For documentation regarding the tasks used in these experiments refer to the following repository: RL-Continuing-Tasks
python search.py [options]
For documentation on algorithm parameters refer to Thesis
Option | Description | Default |
---|---|---|
--num_processes |
Number of asynchronous agents | 16 |
--steps |
Total number of steps distributed across all synchronous agents in millions | 16 |
--algorithm |
Algorithm: Q (for Q-Learning) or SARSA (for SARSA) |
Q |
--network |
Network specification: linear or deep (Architecture may depend on task.
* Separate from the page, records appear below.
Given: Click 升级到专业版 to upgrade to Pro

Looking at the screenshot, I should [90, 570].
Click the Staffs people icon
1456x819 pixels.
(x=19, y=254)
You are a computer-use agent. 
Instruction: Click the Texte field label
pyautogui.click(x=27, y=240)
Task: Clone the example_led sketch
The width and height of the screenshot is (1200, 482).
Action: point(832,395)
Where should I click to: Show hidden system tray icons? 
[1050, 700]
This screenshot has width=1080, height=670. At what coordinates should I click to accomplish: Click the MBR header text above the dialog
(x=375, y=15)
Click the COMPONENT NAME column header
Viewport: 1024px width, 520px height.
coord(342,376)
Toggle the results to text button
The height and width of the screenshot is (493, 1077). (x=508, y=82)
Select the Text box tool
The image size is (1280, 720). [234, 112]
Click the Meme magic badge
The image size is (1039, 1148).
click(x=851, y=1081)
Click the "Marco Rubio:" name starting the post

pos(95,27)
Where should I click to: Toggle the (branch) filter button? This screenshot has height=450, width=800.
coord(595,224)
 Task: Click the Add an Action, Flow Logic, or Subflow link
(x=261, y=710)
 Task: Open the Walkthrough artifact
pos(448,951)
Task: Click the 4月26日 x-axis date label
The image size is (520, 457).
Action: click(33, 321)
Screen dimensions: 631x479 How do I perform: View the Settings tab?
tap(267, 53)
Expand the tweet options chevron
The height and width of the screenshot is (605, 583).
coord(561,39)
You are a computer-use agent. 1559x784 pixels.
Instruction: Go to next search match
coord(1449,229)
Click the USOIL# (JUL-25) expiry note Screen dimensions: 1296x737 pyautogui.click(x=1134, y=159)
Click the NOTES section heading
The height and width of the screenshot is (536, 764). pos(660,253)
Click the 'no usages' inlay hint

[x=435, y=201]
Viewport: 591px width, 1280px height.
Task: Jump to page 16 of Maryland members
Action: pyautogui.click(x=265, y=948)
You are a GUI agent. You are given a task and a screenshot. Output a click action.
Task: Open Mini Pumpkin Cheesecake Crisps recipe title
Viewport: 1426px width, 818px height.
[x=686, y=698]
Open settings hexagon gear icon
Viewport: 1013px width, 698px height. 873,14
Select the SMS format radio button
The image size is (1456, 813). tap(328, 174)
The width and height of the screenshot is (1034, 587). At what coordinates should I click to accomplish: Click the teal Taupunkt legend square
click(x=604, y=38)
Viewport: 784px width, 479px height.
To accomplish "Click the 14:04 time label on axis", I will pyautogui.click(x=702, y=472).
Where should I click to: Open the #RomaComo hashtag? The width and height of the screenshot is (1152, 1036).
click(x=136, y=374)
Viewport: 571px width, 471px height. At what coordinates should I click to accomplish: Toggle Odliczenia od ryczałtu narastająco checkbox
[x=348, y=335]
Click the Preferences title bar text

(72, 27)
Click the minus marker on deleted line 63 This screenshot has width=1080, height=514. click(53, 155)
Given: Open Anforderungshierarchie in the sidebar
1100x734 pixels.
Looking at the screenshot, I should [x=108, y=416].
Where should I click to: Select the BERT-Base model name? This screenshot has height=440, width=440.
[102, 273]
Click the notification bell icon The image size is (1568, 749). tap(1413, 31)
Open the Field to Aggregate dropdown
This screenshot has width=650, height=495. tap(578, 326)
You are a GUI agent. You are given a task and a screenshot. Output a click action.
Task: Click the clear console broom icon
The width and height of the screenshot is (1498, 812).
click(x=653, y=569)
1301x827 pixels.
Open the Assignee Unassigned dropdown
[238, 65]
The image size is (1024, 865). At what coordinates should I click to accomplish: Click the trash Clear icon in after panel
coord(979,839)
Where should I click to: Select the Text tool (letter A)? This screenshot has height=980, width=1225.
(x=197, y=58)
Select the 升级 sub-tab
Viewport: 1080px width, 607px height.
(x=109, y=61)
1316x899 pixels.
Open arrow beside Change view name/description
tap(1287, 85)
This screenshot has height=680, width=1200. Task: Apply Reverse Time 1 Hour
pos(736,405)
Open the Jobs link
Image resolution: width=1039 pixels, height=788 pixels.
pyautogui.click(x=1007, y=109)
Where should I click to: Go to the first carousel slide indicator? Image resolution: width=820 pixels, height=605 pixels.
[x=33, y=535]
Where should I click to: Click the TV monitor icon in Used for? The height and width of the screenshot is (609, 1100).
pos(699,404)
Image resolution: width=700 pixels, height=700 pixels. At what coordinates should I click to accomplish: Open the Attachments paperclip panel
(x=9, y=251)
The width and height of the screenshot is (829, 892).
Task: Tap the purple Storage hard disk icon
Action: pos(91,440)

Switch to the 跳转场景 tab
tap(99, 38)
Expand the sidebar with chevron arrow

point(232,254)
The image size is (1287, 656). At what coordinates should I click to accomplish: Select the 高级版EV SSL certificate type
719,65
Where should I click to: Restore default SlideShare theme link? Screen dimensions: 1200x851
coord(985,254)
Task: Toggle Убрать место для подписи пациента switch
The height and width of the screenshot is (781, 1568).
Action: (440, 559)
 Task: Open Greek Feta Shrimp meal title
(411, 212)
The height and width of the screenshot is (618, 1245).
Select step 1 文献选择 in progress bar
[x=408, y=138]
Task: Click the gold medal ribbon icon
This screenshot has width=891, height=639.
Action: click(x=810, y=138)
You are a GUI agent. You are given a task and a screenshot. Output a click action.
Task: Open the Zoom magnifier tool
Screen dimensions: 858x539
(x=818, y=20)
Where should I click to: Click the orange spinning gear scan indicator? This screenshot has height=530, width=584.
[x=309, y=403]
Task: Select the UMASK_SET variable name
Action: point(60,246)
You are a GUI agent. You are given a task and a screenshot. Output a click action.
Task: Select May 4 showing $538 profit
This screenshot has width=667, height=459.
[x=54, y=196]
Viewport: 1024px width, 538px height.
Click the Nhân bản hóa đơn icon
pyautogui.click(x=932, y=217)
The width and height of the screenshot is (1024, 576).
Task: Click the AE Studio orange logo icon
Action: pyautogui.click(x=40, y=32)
See Networks.py for detailed architecture) |
linear |
--reward |
Type of Reward: discounted for discounted returns or average for average rewards |
discounted |
--task |
The task ID: 1 , 2 or 3 |
1 |
--lr |
Learning Rate | 0.0001 |
--beta |
Beta: Used to calculate average reward when reward option is average |
0.001 |
--df |
Discount Factor: Used to weight future rewards when reward option is discounted |
0.99 |
The command above will generate logs in the following directory: ./Code/logs/{algorithm}/{reward}/{network}
The directory will contain:
- A log file for each asynchronous agent containing the reward and total avereage reward at each step
- The network parameters saved for each million steps (cumulated over all agents)
- A
hyper_params
file specifying:- The parameters chosen for the run
- The Average reward for each saved network (over 5 sample runs of 50,000 steps)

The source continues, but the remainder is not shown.